____ SUPPLIED INFORMATION
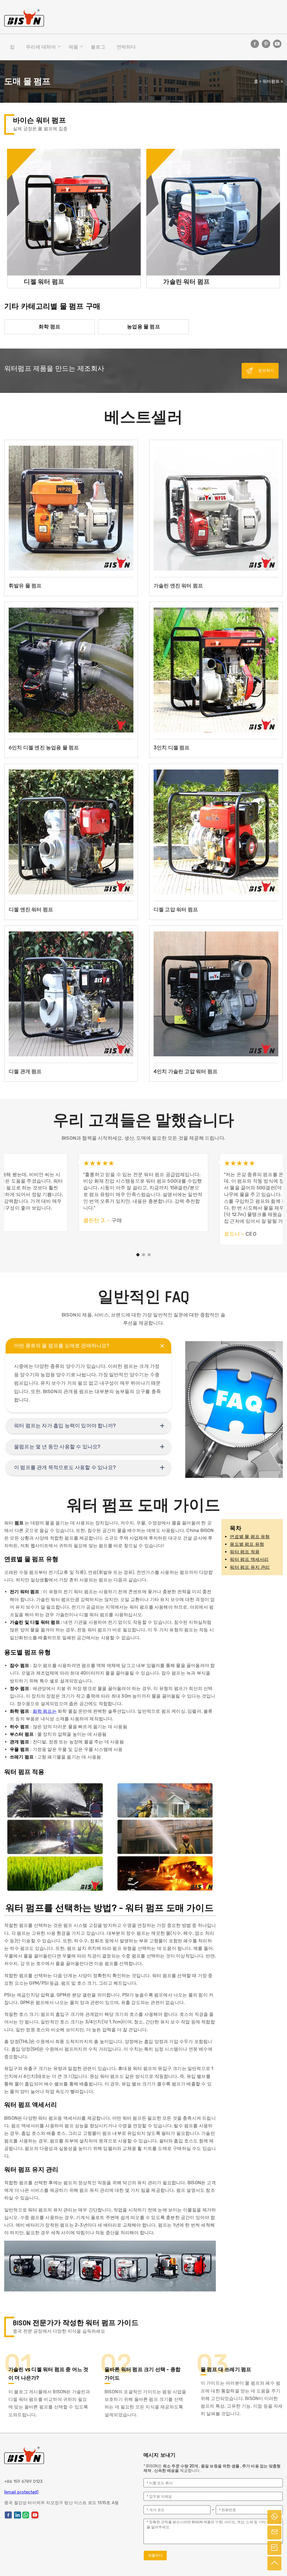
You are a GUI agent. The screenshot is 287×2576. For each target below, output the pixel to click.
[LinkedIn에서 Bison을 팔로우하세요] (17, 2514)
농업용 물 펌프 (143, 327)
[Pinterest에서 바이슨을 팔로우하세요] (266, 44)
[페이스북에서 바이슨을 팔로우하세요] (255, 44)
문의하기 (266, 370)
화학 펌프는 (45, 1711)
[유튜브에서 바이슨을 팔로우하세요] (277, 44)
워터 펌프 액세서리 (249, 1559)
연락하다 (126, 47)
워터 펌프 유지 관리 (250, 1567)
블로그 (98, 47)
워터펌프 (271, 81)
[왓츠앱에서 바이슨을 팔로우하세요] (25, 2514)
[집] (24, 18)
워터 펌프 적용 (245, 1551)
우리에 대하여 (41, 47)
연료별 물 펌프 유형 (250, 1536)
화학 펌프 (49, 327)
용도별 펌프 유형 (247, 1544)
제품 (73, 47)
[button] (138, 1255)
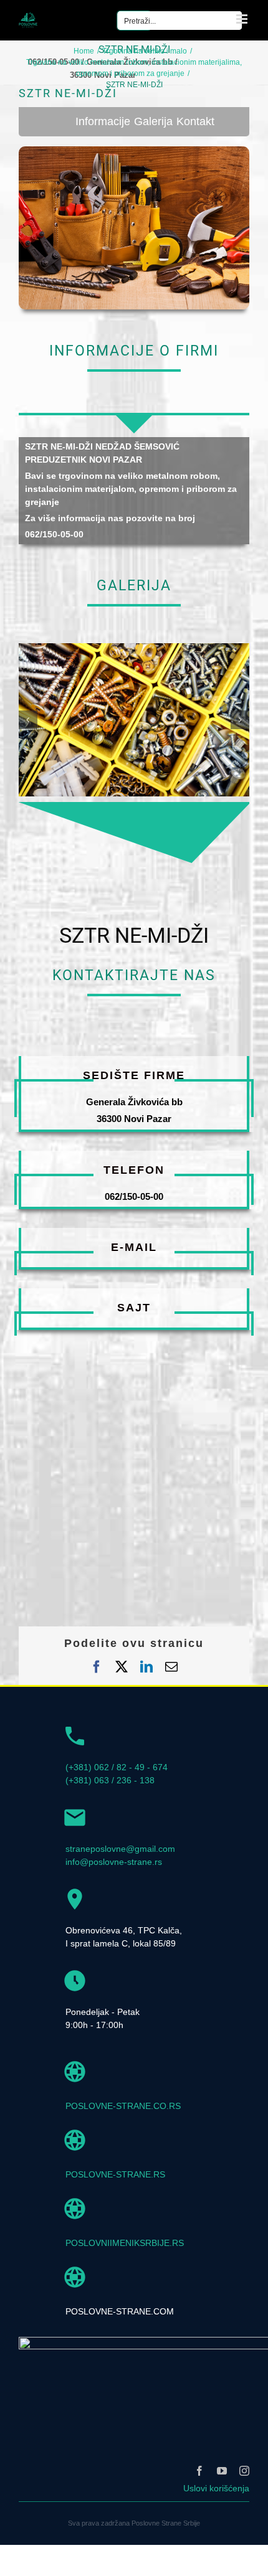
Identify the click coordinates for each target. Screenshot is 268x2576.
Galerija (153, 121)
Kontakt (195, 121)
________
■ PROBLEM STATEMENT: All lines from the one containing "우리에 대하여 (41, 47)" to the last line of the records above, both included, need to be repeated word for word; omit the pictures.

■ WRITTEN ANSWER:
우리에 대하여 (41, 47)
연료별 물 펌프 유형 (250, 1536)
화학 펌프 (49, 327)
용도별 펌프 유형 (247, 1544)
제품 (73, 47)
[button] (138, 1255)
Identify the click coordinates for each target. Screenshot is 268x2576.
Galerija (153, 121)
Kontakt (195, 121)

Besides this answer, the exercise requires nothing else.